SACRAMENTO, Calif. — California Department of Employment and Development (EDD) reported the agency has confirmed 9.7% of the 19.5 million unemployment claims since March 2020 have been fraudulent.
EDD said the department noted that an additional 17% of unemployment claims from March 2020 to Jan. 16 could also be fraudulent. The department is now investigating these claims.
EDD estimated the screening and security protections have prevented up to $60 billion in payments to fraudulent claims.
“We know that many Californians are waiting on payments, and EDD is working quickly to validate their claims and get their benefits to them," said Julie Su, California Labor and Workforce Development Agency Secretary.
California processed a record amount of unemployment benefits claims in 2020, primarily driven by the COVID-19 pandemic. According to the department, the high volume of new claims in the state allowed for thieves to hide in plain sight.
ID.me CEO Blake Hall, whose company is handling identification of EDD claims, said some of the fraudulent claims are coming from crime rings out of Nigeria, Moscow and Hong Kong. EDD reported that many of the crime syndicates targeted the federal Pandemic Unemployment Assistance (PUA) program.
“EDD was clearly under-prepared for the type and magnitude of criminal attacks and the sheer quantity of claims,” said EDD Director Rita Saenz.

[Dataset excerpts]
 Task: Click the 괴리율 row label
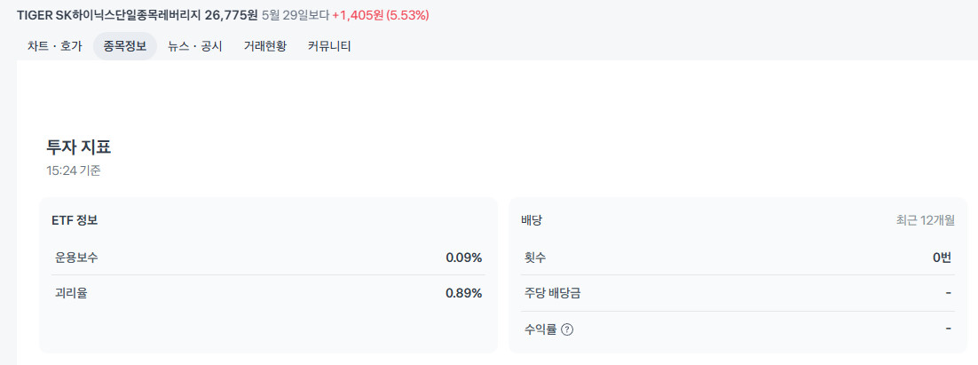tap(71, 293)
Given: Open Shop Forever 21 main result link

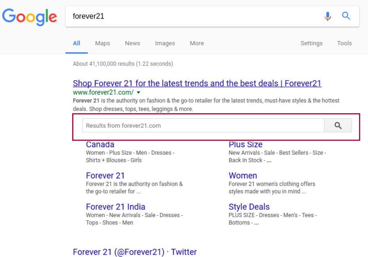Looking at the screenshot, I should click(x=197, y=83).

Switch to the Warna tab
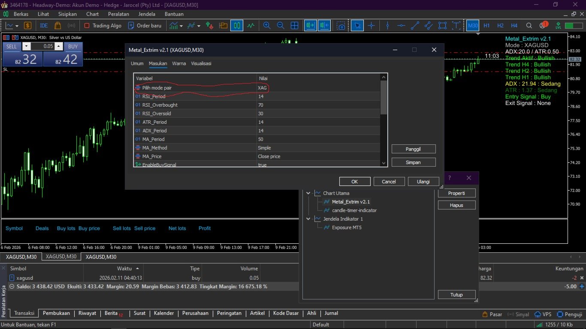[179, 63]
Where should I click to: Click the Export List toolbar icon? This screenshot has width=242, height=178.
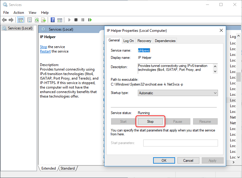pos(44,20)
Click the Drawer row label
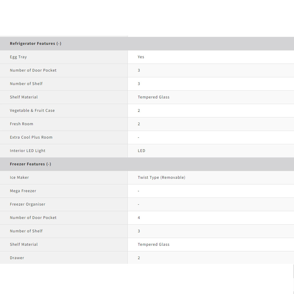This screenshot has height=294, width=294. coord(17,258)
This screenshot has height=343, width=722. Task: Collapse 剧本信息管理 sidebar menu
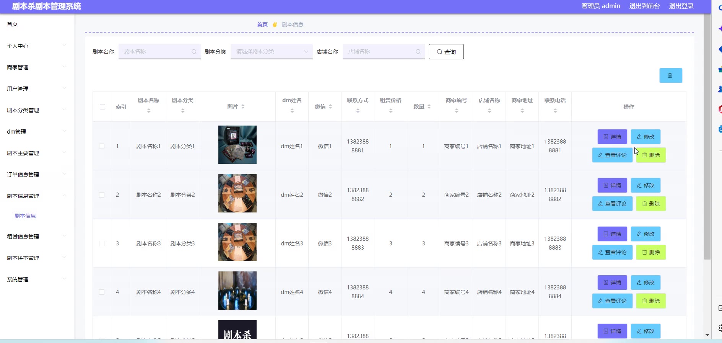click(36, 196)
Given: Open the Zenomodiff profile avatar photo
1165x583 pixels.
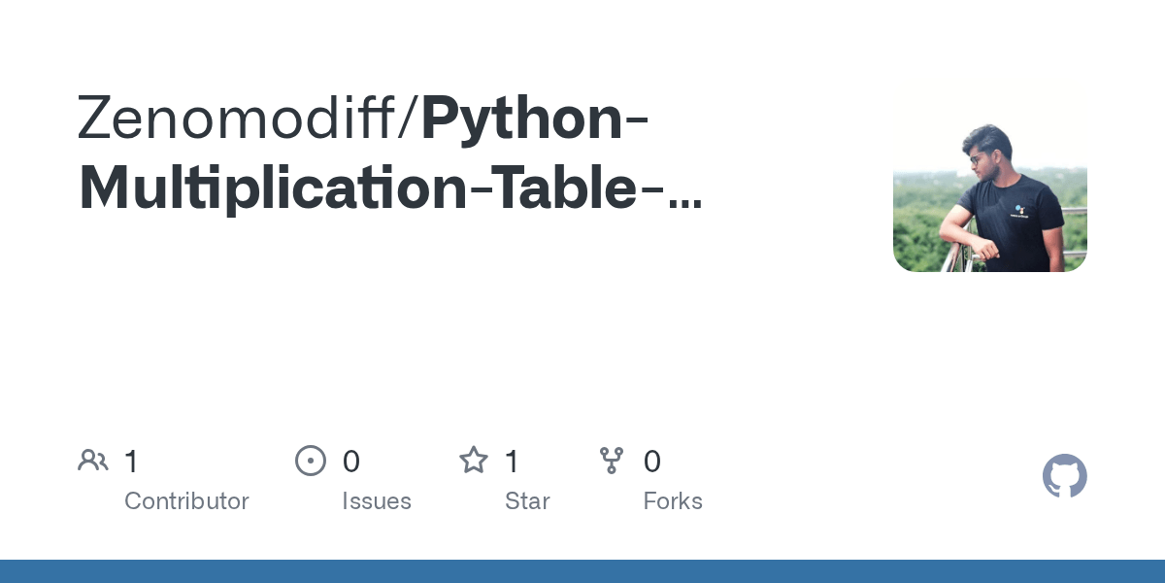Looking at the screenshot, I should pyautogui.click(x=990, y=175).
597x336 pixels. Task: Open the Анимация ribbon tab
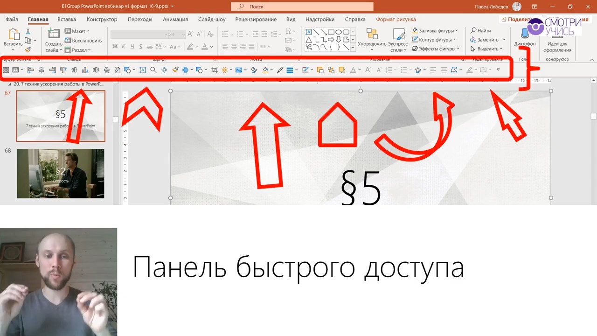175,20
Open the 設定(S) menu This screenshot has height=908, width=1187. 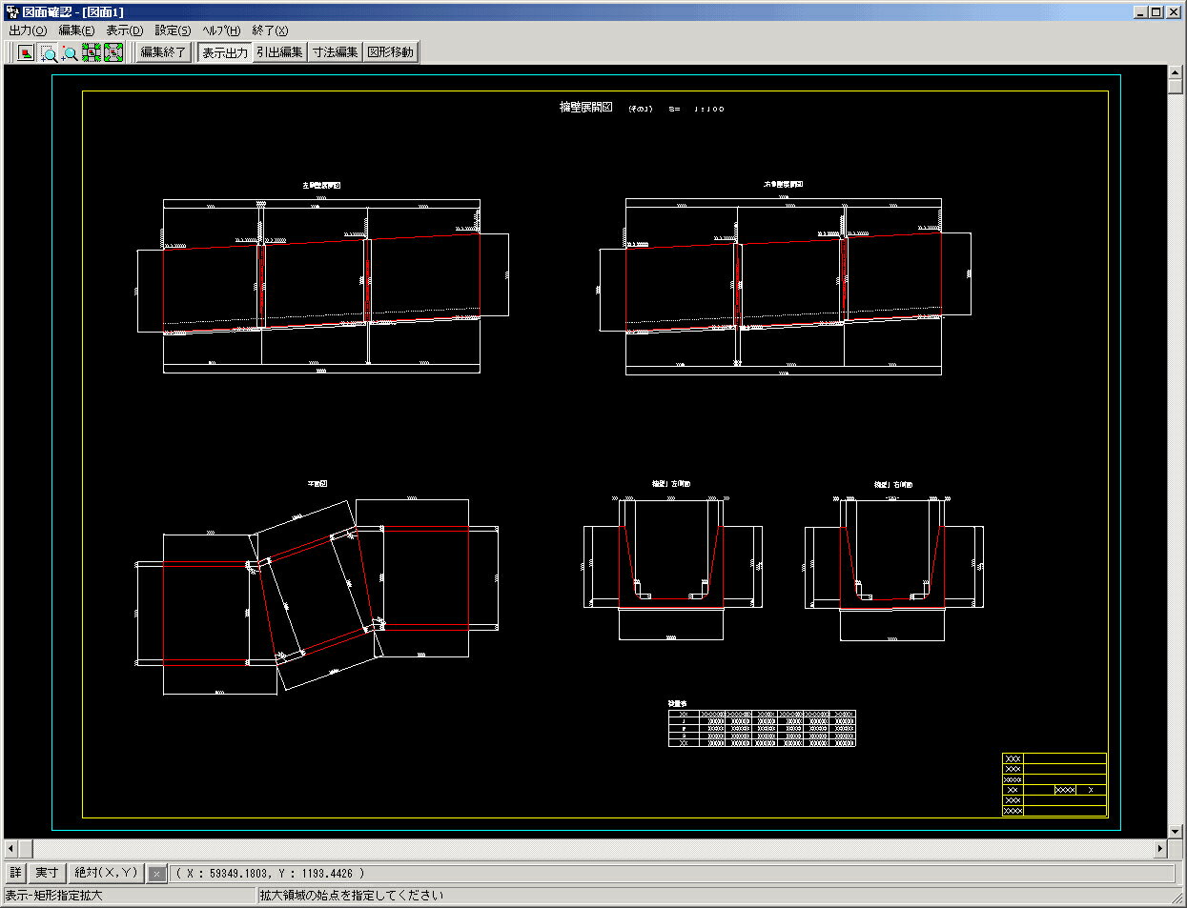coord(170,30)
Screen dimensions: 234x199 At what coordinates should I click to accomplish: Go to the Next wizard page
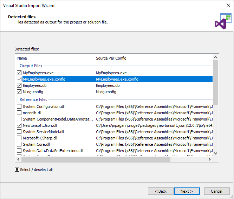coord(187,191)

● What to work on:
According to the news report on California unemployment fraud, what share of the unemployment claims since March 2020 has EDD confirmed as fraudulent? The material is not needed for this work.

● Completed task:
9.7% of the 19.5 million claims.